Data under study =>

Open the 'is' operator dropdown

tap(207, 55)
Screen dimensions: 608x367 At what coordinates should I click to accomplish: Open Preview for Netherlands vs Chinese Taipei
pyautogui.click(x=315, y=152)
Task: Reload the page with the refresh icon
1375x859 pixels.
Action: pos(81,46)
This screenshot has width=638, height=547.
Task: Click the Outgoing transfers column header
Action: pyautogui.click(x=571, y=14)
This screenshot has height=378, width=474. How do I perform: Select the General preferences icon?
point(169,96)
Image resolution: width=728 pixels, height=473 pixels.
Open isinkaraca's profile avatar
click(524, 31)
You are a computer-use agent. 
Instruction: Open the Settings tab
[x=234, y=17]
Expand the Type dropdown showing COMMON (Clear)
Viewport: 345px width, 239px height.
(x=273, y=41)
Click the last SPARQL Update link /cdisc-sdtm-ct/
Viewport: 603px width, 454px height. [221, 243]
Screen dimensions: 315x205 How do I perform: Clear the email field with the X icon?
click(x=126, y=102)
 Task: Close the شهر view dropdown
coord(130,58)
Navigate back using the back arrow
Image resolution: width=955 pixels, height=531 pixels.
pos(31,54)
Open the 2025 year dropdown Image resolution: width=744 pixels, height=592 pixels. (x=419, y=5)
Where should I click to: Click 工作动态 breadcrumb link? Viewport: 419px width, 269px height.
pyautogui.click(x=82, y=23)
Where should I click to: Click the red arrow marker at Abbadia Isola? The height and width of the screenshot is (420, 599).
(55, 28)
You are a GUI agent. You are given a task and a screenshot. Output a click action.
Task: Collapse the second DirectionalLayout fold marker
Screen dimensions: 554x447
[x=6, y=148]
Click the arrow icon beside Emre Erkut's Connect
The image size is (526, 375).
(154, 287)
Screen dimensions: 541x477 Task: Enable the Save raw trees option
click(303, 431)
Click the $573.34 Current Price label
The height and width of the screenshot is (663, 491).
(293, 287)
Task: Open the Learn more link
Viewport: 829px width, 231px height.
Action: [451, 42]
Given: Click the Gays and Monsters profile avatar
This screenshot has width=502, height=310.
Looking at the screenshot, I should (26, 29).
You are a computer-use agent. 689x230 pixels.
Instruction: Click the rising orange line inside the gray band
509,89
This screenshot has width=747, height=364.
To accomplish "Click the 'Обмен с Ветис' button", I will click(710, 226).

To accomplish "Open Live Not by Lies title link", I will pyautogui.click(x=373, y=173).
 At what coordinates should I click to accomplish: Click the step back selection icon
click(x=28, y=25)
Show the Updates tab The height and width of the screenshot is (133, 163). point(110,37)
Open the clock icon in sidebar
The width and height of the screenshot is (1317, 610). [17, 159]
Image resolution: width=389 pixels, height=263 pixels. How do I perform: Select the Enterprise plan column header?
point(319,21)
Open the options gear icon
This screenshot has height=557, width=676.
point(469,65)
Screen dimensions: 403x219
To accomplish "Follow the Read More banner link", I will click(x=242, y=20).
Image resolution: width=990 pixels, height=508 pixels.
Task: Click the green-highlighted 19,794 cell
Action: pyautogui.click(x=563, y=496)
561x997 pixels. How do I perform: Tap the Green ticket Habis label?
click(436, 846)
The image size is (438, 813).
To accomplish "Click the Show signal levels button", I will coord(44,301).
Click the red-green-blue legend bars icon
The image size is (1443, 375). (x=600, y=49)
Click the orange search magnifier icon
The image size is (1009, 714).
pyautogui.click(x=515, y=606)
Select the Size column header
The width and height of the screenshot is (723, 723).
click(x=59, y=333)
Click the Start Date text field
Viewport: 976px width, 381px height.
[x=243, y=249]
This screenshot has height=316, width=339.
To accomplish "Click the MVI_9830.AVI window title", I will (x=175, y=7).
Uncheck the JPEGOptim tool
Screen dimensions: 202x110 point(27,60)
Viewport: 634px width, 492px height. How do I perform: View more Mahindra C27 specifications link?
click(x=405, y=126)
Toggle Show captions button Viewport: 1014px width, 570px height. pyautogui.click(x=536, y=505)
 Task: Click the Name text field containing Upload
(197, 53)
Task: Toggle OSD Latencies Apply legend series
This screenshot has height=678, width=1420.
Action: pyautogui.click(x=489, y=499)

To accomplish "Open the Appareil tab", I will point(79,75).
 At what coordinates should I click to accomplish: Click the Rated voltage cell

Work instruction =>
In the records above, locate the lines holding the word "Toggle". Copy each of them.

Solution for this task =>
Toggle Show captions button Viewport: 1014px width, 570px height. pyautogui.click(x=536, y=505)
Task: Toggle OSD Latencies Apply legend series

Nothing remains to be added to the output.